The day started at 08:30 am where we prepared for our meeting with the Community Elders of Jarigu Village Today was important, we needed a full buy-in from the village, particularly the women, who we hoped would join our programme.
I climbed onto the back of the bike and we sped towards Jarigu for the community meeting. When we arrived the school headmaster greeted us. The community school hall was already filled with people. The Chief of the village was already seated at the front. His presence was important, it showed that he took our visit seriously and the villagers would listen. It was important to show respect and greet the Chief and the elders in the right way by bowing low and speaking in the local dialect. We were warmly received. Only a handful of women attended the meeting and the gender separation was clear, as most sat in the corner of the big community room.
With David translating into Daghbani, I was asked to introduce the Lively Minds programme. Each of us worked extremely hard and team work and communication was really important and each of us had crucial roles to play. Our objectives were simple, the community leaders needed to understand the programme and we needed to spark interest, we asked for the minimum of 24 women to volunteer and we clarified the criteria for volunteering. We asked a set of simple questions:
How many of you can read and write?
How many of you have paid jobs?
What are the causes of these?
Do you want your children to have different lives?
We demonstrated a set of simple counting and picture matching games and we asked the leaders to participate. These were simple, interactive and fun games aimed at 3-6 year old children but many of these grown up men did not seem to understand these games. It was important to explain to the community the benefits of children playing these games. The meeting went well and they appear to have enjoyed our demonstrations.
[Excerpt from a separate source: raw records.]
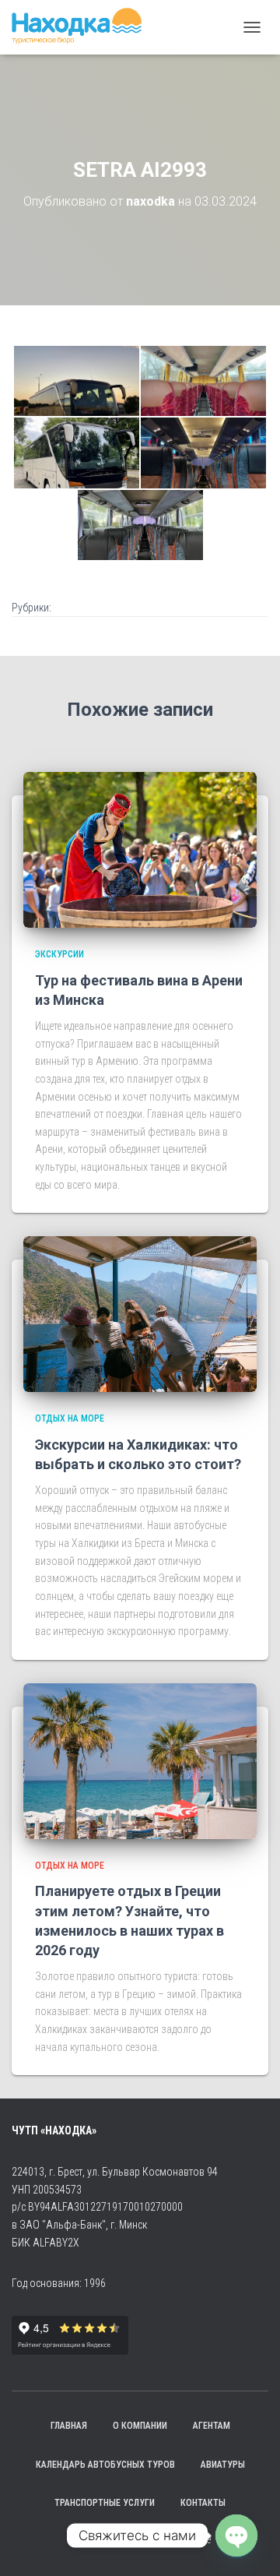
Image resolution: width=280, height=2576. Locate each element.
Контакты (203, 2502)
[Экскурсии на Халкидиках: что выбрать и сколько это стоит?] (140, 1313)
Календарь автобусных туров (105, 2464)
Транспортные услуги (104, 2502)
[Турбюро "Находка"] (82, 27)
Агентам (211, 2425)
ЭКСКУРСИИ (59, 954)
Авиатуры (223, 2464)
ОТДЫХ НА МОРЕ (69, 1418)
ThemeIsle (189, 2539)
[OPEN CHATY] (236, 2535)
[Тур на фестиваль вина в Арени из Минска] (140, 849)
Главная (69, 2425)
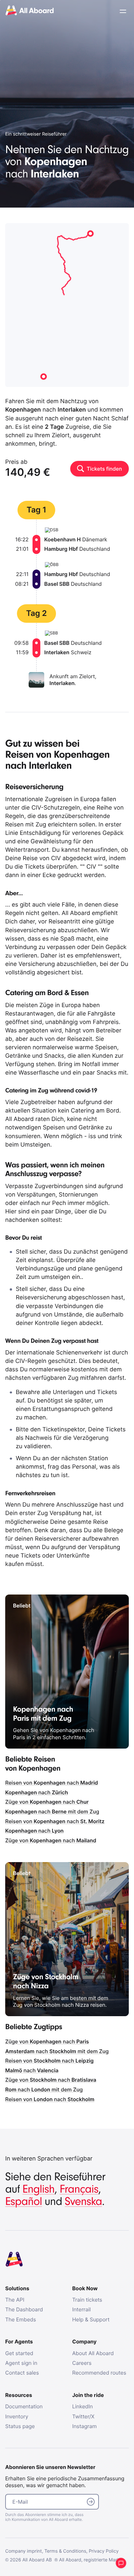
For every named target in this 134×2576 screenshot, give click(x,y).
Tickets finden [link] (104, 468)
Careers (81, 2363)
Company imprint (23, 2551)
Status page (20, 2426)
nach (36, 1792)
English (38, 2189)
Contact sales (22, 2372)
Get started (19, 2353)
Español (23, 2201)
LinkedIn (82, 2406)
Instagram (84, 2426)
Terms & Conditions (65, 2551)
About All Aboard (93, 2353)
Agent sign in (21, 2363)
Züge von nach (47, 1802)
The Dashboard (24, 2309)
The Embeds (20, 2319)
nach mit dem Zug (52, 1811)
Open (122, 11)
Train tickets (87, 2299)
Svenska (83, 2201)
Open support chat (121, 2563)
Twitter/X (83, 2416)
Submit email (91, 2502)
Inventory (16, 2416)
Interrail (81, 2309)
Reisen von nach (51, 1782)
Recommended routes (99, 2372)
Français (79, 2189)
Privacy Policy (104, 2551)
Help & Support (91, 2319)
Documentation (24, 2406)
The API (14, 2299)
Convincing the Village Elders to see the value of play, education and volunteering was one challenge. The second challenge was to ensure that the women were not forced to attend the Lively Minds meeting but they come freely and saw the value in educating their own children. Coming from the Western culture, I was astonished to see how much power men tried to excerpt over the women by attempting to control the recruitment for the scheme. The meeting was turning unpleasant and we had to act quickly. I asked to speak which seemed to have worked. I reiterated the essence of volunteering, my role which I played for Lively Minds particularly as a woman and an international volunteer. I reached out to women in the meeting and told them that I especially come to see them and they themselves had to take the initiative and help their own communities otherwise this would not work. Women were the natural carers and home -makers, they were the natural ambassadors for Lively Minds as naturally they would share what they have learned with their children our of love and care for the benefit of the whole community. This seemed to have worked. I went over to greet the women and they welcomed me warmly.
We thanked the leaders and all we could do now is wait and hope that the participation at our next meeting with women was high and they come freely.